Eric Hysen worked on the Biden transition team before heading to Homeland Security.

Eric Hysen, the former executive director of the Department of Homeland Security’s digital service, is returning to be the agency’s new chief information officer.

Hysen worked on the Biden transition team and started at DHS on Feb. 1, according to multiple sources.

He will replace Karen Evans, who was the DHS CIO since May and left on Jan. 20 at the end of the Trump administration.

A DHS spokesperson confirmed that Hysen returned as a senior adviser within the Office of the Chief Information Officer. The White House is expected to appoint him as CIO in the coming weeks.

Hysen served as executive director of the DHS digital service from 2015 to 2017, and before that he was a founding member of the White House’s U.S. Digital Service in 2014.

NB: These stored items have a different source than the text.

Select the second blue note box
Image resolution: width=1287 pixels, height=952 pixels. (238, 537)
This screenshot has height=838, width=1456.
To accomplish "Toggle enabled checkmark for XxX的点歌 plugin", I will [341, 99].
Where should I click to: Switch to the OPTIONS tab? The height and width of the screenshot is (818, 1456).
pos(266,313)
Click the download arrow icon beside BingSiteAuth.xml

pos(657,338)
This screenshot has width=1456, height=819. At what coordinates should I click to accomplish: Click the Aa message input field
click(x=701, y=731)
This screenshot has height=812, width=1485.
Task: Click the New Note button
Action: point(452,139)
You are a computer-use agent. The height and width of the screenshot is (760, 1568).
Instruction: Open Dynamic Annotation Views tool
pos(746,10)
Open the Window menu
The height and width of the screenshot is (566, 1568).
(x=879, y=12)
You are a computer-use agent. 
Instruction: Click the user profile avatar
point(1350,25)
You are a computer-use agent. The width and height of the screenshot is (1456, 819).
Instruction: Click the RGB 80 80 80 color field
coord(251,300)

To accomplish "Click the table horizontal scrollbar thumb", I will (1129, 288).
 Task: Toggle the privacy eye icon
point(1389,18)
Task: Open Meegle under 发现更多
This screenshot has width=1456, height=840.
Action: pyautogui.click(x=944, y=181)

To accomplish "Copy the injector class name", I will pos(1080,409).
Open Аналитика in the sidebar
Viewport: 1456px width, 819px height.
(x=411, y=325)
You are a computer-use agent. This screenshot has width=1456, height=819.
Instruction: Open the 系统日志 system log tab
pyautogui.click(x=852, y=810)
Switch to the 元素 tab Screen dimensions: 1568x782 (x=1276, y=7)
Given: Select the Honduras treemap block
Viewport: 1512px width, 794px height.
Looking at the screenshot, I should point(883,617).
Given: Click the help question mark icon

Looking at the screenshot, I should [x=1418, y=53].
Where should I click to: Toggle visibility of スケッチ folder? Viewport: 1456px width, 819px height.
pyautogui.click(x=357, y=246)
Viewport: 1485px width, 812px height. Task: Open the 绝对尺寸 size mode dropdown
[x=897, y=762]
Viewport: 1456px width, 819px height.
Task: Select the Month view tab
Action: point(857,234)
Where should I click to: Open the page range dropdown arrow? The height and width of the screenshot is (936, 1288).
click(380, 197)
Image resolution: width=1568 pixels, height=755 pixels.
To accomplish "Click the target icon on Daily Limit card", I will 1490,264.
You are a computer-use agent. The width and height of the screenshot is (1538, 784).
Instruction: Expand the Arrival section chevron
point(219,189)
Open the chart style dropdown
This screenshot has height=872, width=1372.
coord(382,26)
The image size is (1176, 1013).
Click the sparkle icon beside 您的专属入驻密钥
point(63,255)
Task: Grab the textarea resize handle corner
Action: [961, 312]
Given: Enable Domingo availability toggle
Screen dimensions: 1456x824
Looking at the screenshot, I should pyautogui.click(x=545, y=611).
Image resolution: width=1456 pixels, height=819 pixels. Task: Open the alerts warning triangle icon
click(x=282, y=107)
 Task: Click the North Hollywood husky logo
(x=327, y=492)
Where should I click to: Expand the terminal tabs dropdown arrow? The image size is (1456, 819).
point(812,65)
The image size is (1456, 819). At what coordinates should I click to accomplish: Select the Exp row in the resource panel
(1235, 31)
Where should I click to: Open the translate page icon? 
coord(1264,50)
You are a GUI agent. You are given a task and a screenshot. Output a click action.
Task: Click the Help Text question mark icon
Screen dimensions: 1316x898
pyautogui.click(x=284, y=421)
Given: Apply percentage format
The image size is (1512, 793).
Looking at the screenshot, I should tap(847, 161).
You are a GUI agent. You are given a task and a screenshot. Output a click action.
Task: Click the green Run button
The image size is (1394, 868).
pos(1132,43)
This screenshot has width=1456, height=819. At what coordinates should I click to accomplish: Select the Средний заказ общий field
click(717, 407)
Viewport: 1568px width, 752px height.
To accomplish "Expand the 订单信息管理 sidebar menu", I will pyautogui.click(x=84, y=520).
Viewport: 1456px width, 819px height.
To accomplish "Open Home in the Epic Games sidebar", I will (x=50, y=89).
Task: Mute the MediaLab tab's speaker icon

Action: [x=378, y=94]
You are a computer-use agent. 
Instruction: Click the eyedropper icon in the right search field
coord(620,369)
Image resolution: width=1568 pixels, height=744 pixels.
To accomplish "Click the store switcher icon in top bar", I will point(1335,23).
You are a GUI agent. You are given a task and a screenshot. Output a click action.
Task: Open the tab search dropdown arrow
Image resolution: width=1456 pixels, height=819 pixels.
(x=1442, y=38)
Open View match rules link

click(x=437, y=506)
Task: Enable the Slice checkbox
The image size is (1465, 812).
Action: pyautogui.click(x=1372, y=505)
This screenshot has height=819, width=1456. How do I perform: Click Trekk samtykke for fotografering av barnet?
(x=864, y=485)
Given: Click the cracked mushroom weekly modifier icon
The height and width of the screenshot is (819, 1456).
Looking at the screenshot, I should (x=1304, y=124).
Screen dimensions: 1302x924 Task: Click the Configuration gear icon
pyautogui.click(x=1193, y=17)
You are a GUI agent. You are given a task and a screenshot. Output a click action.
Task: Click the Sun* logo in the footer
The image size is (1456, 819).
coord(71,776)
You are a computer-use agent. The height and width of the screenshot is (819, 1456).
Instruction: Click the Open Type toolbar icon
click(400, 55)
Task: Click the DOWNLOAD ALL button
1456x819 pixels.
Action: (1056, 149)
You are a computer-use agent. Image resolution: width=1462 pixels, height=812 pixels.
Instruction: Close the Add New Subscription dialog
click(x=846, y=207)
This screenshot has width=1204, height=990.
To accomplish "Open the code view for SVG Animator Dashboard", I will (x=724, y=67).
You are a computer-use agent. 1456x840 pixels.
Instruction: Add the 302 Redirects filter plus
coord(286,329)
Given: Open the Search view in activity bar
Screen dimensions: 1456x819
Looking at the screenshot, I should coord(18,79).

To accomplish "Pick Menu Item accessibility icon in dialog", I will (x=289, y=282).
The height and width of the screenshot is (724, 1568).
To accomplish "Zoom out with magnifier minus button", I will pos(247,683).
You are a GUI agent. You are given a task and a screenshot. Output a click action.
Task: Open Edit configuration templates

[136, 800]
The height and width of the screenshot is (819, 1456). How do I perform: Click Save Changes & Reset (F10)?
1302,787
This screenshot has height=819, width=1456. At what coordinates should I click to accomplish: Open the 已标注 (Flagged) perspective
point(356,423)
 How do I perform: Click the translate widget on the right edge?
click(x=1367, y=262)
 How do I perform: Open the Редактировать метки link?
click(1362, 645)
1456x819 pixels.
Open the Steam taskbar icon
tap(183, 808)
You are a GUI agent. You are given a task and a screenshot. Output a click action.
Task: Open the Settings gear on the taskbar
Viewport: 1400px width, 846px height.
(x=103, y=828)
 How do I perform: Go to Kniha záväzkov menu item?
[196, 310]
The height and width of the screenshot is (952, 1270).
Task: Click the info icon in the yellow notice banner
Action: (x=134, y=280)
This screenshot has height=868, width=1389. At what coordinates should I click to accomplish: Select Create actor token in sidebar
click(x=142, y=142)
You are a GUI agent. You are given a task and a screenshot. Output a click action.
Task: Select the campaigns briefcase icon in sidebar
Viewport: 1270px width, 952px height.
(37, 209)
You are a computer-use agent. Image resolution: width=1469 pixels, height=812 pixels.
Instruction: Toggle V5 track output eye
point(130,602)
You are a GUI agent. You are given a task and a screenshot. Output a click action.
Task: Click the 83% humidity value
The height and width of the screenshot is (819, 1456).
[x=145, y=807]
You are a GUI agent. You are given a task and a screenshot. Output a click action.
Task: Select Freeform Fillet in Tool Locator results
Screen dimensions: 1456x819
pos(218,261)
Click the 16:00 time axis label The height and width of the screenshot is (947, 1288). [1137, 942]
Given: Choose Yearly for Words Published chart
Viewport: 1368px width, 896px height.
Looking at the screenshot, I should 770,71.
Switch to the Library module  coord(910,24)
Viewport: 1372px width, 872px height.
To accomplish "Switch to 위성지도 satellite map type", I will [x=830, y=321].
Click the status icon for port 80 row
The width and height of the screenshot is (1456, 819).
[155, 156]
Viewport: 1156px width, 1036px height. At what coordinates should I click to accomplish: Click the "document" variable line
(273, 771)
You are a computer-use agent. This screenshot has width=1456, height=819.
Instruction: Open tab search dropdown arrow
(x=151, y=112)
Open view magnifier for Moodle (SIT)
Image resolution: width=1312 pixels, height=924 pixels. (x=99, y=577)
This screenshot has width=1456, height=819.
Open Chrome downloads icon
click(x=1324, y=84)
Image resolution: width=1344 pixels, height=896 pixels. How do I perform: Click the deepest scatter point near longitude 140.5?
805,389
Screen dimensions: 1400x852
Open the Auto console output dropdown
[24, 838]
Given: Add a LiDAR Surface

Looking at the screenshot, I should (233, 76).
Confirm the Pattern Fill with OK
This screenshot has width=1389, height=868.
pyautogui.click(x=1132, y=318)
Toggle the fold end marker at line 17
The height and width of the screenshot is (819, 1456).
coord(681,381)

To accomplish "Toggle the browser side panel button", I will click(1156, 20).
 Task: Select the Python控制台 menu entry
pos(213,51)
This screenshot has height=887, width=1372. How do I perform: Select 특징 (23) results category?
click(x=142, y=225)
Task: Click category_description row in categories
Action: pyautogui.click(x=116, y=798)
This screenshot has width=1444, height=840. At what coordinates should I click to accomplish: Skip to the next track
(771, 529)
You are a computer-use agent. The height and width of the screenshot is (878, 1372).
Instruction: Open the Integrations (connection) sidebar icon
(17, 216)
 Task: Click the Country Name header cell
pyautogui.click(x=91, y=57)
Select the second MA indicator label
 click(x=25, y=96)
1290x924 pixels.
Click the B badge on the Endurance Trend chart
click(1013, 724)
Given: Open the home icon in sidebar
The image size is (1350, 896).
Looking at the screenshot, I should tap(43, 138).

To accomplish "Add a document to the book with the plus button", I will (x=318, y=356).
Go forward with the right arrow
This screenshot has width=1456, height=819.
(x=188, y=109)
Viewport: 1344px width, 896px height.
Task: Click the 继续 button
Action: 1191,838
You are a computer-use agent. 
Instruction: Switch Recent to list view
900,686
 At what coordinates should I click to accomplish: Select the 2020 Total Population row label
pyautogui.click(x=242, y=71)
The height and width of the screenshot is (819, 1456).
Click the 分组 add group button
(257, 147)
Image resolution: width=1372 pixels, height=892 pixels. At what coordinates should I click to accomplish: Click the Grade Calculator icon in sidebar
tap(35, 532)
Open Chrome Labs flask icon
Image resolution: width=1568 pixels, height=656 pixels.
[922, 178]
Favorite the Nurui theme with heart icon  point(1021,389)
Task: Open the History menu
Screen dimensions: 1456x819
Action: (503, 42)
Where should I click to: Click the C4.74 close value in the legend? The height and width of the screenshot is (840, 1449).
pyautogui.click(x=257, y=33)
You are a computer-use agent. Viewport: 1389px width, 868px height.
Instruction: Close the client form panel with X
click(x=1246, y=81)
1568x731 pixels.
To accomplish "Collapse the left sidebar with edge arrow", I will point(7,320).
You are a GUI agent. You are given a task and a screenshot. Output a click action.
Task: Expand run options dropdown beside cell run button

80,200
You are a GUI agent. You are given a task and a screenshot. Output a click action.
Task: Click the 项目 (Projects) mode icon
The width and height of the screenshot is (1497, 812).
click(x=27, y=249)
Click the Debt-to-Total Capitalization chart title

Before coming back to DHS, Hysen was a senior fellow for the National Conference on Citizenship, where he led a joint project with the Penn Biden Center for Diplomacy and Global Engagement to identify concrete recommendations for innovations in refugee policy, personnel, process and systems to reinvigorate U.S. humanitarian diplomacy, maintain the rigorous vetting of refugees and securely increase refugee admissions multifold.

He also worked at Google as the product and program lead for civic engagement and was the special consultant in the California state office of digital innovation.

Hysen inherits a DHS technology infrastructure that is undergoing a major transformation. Evans, and John Zangardi before her, pushed the data center consolidation and cloud effort forward. DHS recently issued a new solicitation for data center and cloud optimization support services for its hybrid computing environment. Bids for the RFP were due Jan. 28.

Evans also pushed DHS toward more digital innovation, making tools like electronic signatures commonplace during the pandemic and improving specific business processes. She also started down a path to reduce the number of contracts DHS relied on. Evans said in September that her goal was not to reduce the vendor workforce, but save money by consolidating similar contracts.

Hysen inherits a $7.3 billion IT budget for fiscal 2021, which was the same amount in 2020, according to the Federal IT Dashboard. DHS said 83% of its projects are on schedule and 86% are on budget.

DHS received a “C” in the December 2020 scorecard under the Federal IT Acquisition Reform Act.